Topographic argues that the district court failed to discuss the Topographic expert's report, and that the failure to do so led to a series of errors. But choosing to credit one expert opinion over another is within the sound discretion of the district court. Battle v. United States, 419 F.3d 1292, 1299 (11th Cir. 2005) (“[A] district court does not clearly err simply by crediting one opinion over another where other record evidence exists to support the conclusion.” (citation omitted)). The district court cited evidence that supported its decision to credit Dr. Mason's report, which is all our precedent required it to do. See In re Corrugated Container, 643 F.2d at 215.
d. The District Court Did Not Erroneously Find that Self-Funded Claimants Pay Only Administrative Fees.
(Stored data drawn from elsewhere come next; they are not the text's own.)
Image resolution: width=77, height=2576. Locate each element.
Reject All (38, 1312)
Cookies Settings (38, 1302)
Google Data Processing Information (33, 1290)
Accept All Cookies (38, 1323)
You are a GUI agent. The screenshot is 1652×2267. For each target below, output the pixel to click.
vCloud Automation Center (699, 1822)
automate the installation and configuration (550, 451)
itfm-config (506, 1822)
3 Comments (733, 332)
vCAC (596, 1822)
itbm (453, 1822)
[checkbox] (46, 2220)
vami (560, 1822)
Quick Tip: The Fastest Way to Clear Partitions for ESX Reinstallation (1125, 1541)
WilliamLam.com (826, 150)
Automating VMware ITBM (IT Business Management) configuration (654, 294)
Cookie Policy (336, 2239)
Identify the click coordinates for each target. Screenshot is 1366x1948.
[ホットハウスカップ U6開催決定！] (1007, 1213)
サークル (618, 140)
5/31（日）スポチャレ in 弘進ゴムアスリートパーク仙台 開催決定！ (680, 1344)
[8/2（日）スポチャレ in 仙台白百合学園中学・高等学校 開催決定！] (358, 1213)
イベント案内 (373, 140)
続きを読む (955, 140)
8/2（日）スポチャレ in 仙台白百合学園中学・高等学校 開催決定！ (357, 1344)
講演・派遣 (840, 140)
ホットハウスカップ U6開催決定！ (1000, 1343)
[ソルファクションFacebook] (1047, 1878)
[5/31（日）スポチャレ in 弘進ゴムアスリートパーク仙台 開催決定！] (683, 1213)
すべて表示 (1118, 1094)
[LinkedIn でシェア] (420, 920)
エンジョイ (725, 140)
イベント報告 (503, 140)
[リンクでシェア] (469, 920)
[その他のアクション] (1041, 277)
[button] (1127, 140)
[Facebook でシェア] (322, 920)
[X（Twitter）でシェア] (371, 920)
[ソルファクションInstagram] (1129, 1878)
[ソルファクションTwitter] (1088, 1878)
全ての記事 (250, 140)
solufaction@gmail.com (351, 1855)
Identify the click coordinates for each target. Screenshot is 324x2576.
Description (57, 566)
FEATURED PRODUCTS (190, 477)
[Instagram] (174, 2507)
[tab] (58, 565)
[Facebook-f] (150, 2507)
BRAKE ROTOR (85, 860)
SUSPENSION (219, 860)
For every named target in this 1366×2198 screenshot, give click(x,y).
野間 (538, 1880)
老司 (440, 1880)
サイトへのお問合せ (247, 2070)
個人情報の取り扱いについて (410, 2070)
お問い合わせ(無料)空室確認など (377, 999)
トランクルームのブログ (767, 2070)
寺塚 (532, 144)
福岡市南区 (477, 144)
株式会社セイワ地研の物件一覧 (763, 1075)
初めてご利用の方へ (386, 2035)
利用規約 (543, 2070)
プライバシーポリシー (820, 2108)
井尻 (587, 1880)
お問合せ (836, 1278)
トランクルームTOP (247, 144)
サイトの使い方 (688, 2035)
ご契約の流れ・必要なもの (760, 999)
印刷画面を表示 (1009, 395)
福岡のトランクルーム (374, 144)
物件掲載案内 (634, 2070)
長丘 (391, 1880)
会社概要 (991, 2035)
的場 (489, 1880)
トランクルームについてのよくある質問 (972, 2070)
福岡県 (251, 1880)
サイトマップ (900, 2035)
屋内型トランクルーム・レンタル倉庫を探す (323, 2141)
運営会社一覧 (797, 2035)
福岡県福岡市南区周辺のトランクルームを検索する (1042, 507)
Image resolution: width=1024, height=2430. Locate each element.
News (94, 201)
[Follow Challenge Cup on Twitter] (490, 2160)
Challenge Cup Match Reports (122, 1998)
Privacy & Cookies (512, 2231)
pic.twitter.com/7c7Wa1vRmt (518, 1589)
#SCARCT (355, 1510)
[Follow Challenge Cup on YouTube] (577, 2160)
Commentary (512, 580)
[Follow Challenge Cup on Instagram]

Topographic argues next that the district court erroneously found that self-funded claimants pay only administrative fees. Topographic asserts that some self-funded claimants also purchase other unbundled services like dental, vision, or stop-loss insurance from Blue Cross. It contends that this factual error was central to the approval of the settlement agreement. Several state insurance departments as amici curiae echo this concern. They worry that the district court's opinion could be misconstrued as ruling that stop-loss insurance is not insurance, which could cast doubt on the states’ authority to regulate stop-loss insurance products.
The district court made no error when it described the differences between the two groups of claimants. It did not rule that self-funded claimants pay only claims processing fees or that stop-loss insurance is not insurance. Instead, it described the distinction between the fully insured claimants and the self-funded claimants: one buys full-service health insurance, and the other does not. Self-funded accounts are often called “administrative services only” or “ASOs”—in fact, the self-funded claimants are sometimes referred to as “the ASOs” in the briefing.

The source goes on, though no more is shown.